--- start Supplied text ---

The problem comes with readers if there are carries
yet to be adc.
There is an atomic `cmpxchg8b` instruction that
might be useful for you.
-- Robert
Reading it atomically is a problem. cmpxchg8b would be
an expensive way to read it.
Actually, Terje's pointer swapping techniqe can be made to work
for mulitple writers if you use 3 instead of 2 buffers. His
technique involves you switching the pointer to a new 64 buffer
instead of carrying out bit 31. With 3 buffers you can arrange
that the switched to buffer is already set up so the switch is
atomic. So for example if you have
p -> 00000003 ffffffff
00000004 00000000
00000002 ffffffff
The increment_unless_bit31carry fails so instead you try to switch
p to point to the next buffer. If the switch works, you prepare
the buffer after that for the next bit 31 carry. If the switch
fails you try to increment the count in the next buffer. So after
the switch and after the next buffer was prepared, it looks like
00000003 ffffffff
p -> 00000004 00000000
00000005 00000000
Slightly more expensive increment operation since you're using compare
and swap but reads are very fast.
Joe Seigh
I'm really not sure how pointer switching helps.
How does it safeguard the data when the process is
interrupted between the set/test and the switch?

--- end Supplied text ---

→ **Given problem 1**
State whether each statement below agrees with the thread on atomic counters, answering yes or no and quoting the words of the thread that decide it: (a) Using cmpxchg8b to read the value is called costly. (b) The pointer swapping technique is adapted for multiple writers by using two buffers. (c) Reads under the described scheme are said to be slow.
→ **Given problem 2**
Extract from the thread on atomic counters the stretch from "There is an" through "to read it.", copying it word for word.

--- start Data excerpts ---

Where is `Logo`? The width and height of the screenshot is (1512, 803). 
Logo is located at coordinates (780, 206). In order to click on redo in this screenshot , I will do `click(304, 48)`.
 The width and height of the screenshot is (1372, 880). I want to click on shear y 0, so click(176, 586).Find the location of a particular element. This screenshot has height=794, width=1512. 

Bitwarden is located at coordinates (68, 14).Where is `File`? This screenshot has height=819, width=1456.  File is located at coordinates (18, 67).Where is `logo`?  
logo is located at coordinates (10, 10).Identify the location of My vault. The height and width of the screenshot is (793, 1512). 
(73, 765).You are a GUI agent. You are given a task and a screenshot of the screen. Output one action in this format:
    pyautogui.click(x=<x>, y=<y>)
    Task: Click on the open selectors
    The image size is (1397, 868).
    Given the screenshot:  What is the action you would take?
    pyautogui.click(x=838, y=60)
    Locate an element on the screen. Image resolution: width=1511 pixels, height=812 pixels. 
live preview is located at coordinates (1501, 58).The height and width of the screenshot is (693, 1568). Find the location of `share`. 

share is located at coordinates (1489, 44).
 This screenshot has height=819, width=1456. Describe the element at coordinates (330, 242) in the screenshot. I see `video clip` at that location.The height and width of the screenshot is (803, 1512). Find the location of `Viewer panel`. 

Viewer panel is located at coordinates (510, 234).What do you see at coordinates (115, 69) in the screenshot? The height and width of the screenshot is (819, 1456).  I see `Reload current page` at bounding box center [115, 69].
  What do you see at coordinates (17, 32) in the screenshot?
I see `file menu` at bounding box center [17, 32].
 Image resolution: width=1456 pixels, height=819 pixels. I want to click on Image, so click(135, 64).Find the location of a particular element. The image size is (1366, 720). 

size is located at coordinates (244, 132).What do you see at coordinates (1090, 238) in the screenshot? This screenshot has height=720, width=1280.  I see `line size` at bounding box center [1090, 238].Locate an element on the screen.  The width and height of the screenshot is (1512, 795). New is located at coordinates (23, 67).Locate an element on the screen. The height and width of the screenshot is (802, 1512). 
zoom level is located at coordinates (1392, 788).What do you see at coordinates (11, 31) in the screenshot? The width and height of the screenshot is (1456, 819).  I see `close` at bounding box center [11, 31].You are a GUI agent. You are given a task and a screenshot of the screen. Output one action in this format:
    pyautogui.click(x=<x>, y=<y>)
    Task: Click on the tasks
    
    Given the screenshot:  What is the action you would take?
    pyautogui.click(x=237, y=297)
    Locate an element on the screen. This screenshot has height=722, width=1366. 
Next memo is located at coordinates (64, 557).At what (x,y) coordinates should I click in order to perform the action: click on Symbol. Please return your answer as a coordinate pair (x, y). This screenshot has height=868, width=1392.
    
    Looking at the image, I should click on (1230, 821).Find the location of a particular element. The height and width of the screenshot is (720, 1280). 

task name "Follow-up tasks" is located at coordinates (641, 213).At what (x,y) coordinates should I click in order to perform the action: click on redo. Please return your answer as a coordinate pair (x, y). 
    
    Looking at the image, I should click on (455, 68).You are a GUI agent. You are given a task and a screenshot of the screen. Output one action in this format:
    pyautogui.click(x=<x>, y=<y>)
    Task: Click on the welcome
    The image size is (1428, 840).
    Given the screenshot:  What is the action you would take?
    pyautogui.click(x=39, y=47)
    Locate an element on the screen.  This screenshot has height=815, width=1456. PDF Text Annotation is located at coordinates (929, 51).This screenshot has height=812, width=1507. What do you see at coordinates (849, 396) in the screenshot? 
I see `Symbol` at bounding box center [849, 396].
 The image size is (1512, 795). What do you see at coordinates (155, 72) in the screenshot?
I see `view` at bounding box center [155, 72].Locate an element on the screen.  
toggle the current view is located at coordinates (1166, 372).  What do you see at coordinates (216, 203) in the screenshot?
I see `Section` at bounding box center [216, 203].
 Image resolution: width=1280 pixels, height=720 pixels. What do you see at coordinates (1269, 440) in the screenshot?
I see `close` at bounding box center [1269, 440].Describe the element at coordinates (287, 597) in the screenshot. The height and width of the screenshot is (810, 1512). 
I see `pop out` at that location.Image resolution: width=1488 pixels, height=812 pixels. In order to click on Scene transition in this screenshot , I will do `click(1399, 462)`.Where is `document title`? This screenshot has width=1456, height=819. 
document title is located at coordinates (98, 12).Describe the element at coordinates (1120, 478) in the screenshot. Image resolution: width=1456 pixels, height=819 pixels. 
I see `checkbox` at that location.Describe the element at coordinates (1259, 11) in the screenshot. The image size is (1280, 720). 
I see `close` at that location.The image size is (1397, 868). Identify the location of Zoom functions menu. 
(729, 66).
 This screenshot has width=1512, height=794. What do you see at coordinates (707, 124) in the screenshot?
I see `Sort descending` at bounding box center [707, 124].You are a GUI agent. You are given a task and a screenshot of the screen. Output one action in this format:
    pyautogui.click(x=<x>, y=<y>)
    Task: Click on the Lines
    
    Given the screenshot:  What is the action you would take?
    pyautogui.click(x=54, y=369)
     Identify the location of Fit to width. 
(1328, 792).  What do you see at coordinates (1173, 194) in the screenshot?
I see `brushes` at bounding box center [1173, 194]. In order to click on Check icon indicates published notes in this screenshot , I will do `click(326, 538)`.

--- end Data excerpts ---

→ **Correct response 1**
(a) Yes: "cmpxchg8b would be an expensive way to read it."
(b) No: "can be made to work for mulitple writers if you use 3 instead of 2 buffers"
(c) No: "but reads are very fast."

→ **Correct response 2**
There is an atomic `cmpxchg8b` instruction that
might be useful for you.
-- Robert
Reading it atomically is a problem. cmpxchg8b would be
an expensive way to read it.